WRITTEN PROBLEM:
Count the lines in the material below that contain the string "Open" with matching case, and reply with only the number.
- - - -
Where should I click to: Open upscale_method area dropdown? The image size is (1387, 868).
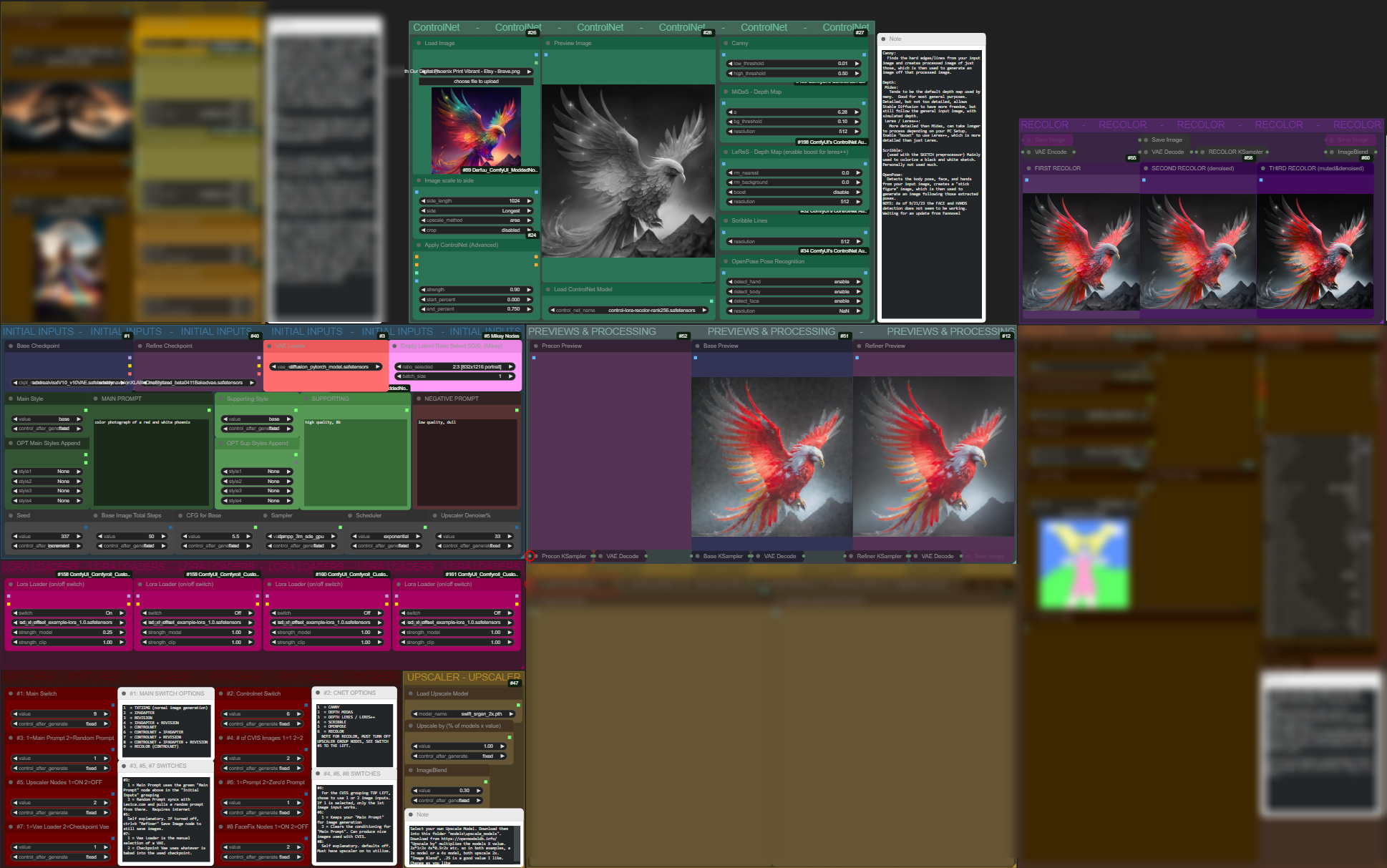click(x=476, y=220)
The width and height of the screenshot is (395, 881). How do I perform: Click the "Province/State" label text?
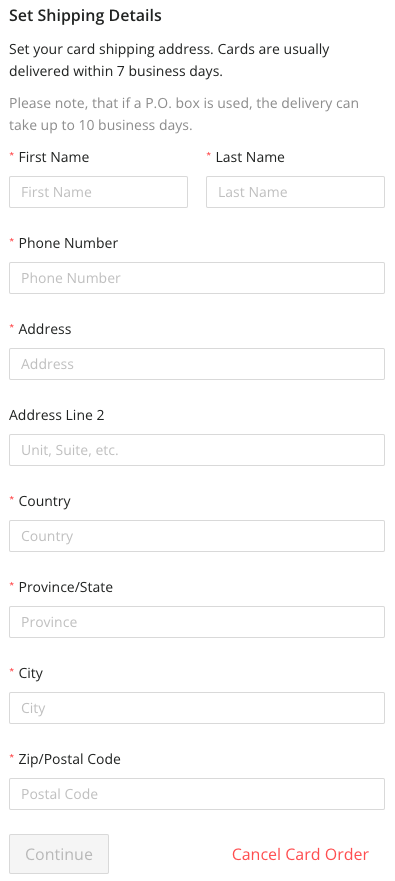(x=66, y=587)
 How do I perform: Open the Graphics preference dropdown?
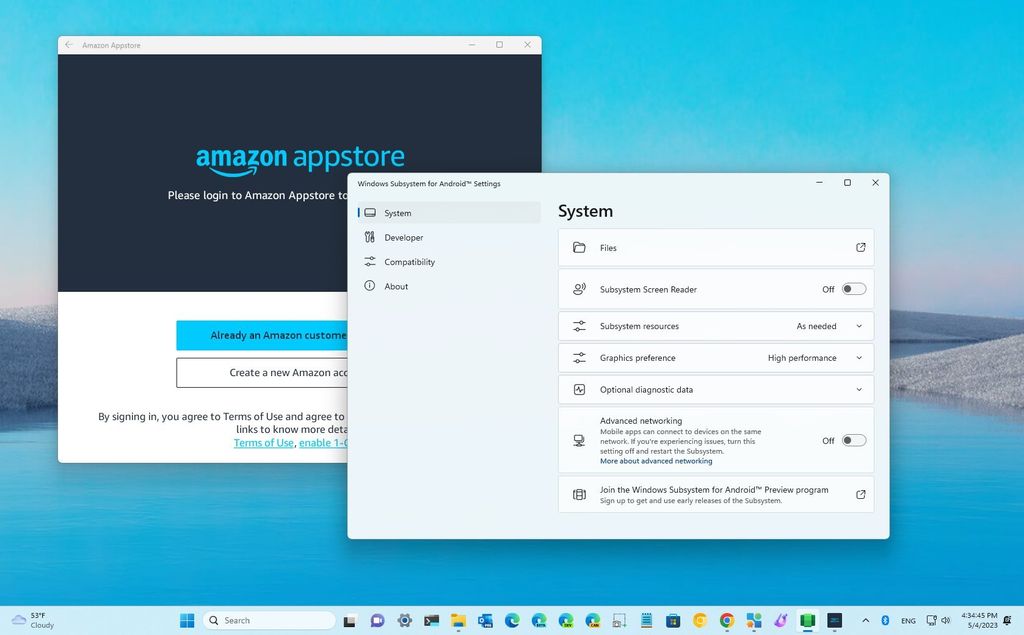[858, 357]
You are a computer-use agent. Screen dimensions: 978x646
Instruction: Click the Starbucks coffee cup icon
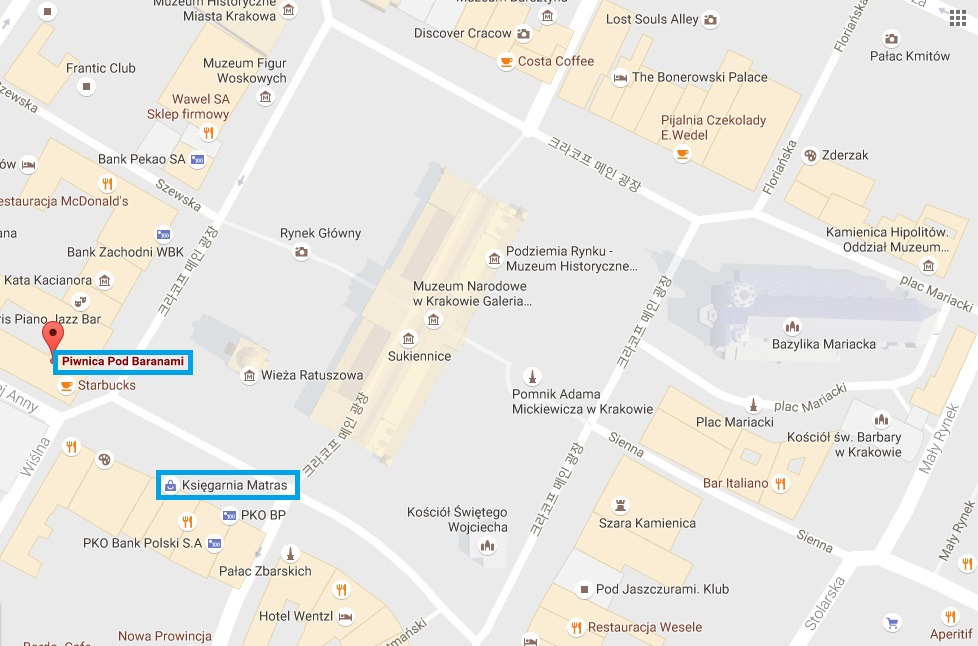coord(65,386)
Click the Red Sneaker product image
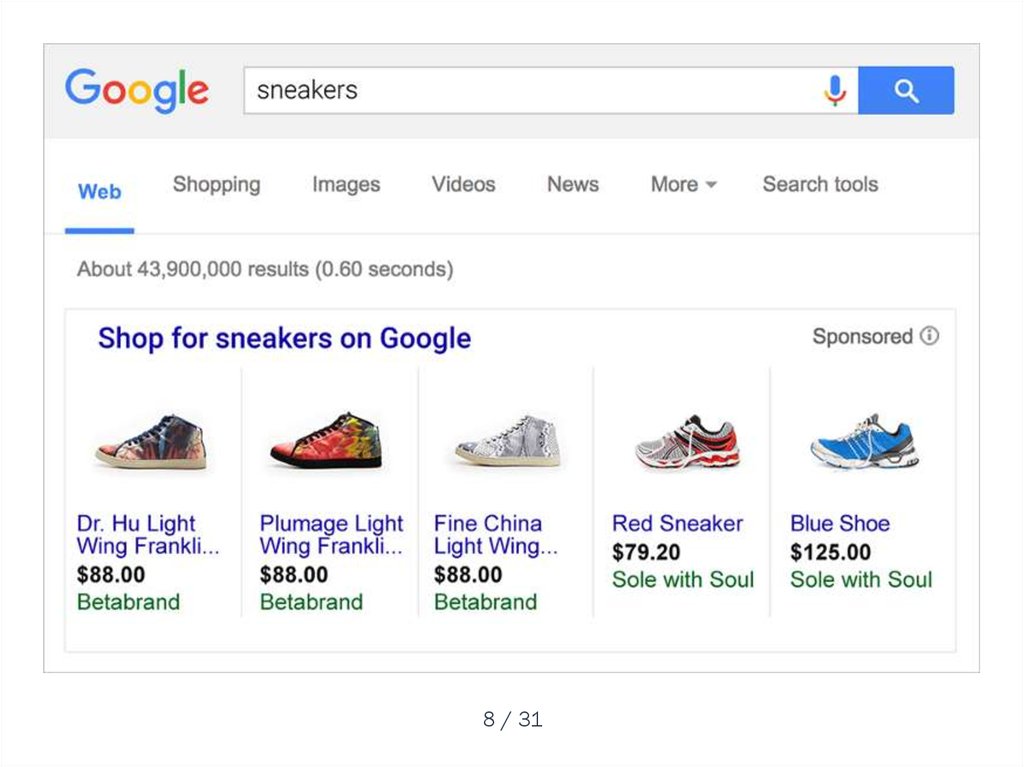1024x767 pixels. 687,442
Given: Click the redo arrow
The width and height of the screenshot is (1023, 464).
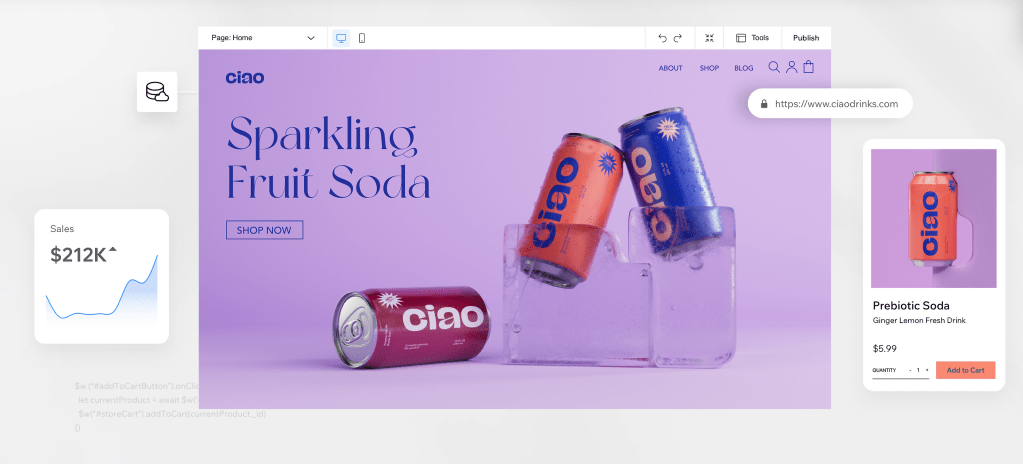Looking at the screenshot, I should (678, 38).
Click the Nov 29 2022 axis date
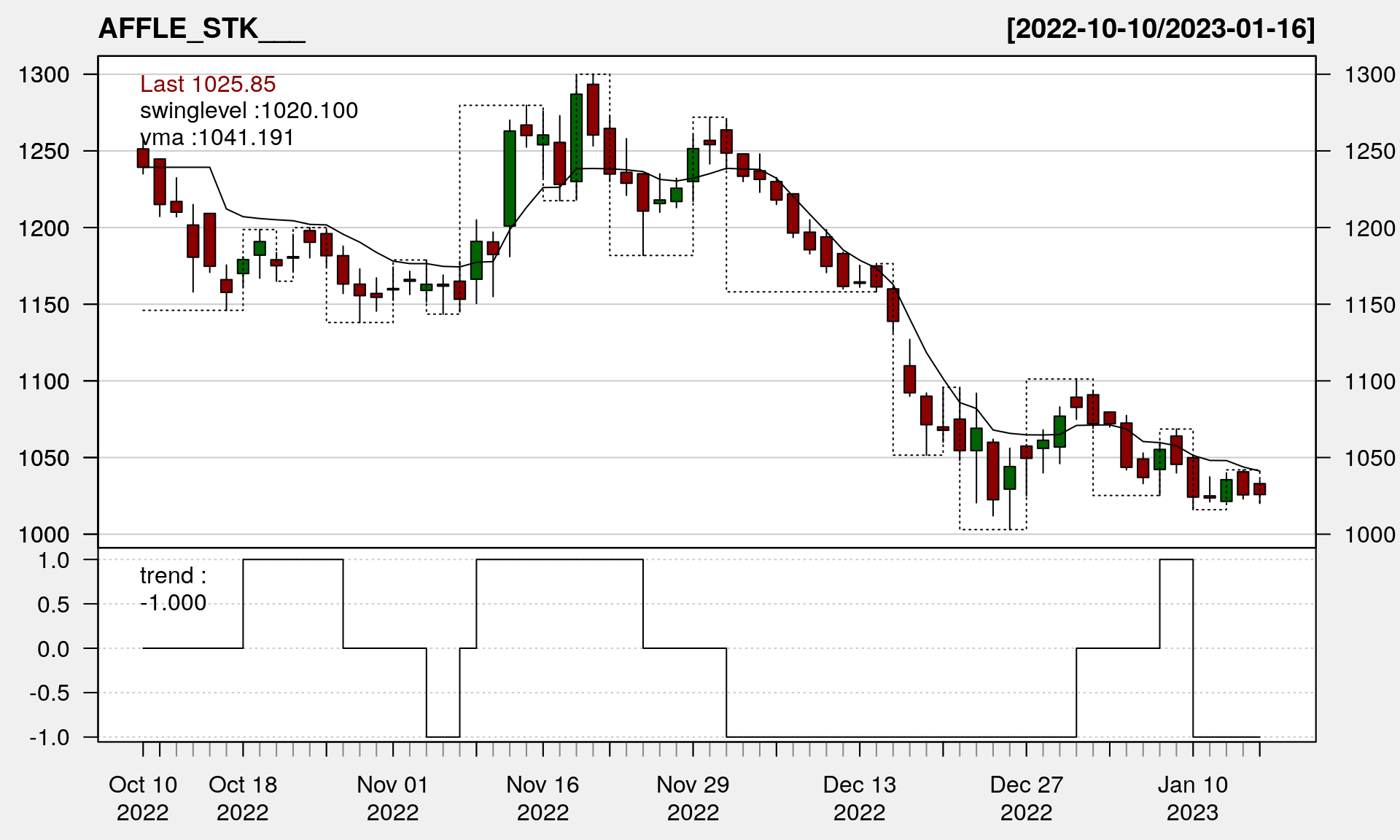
- - - -
SOLUTION FOR THIS PROBLEM:
2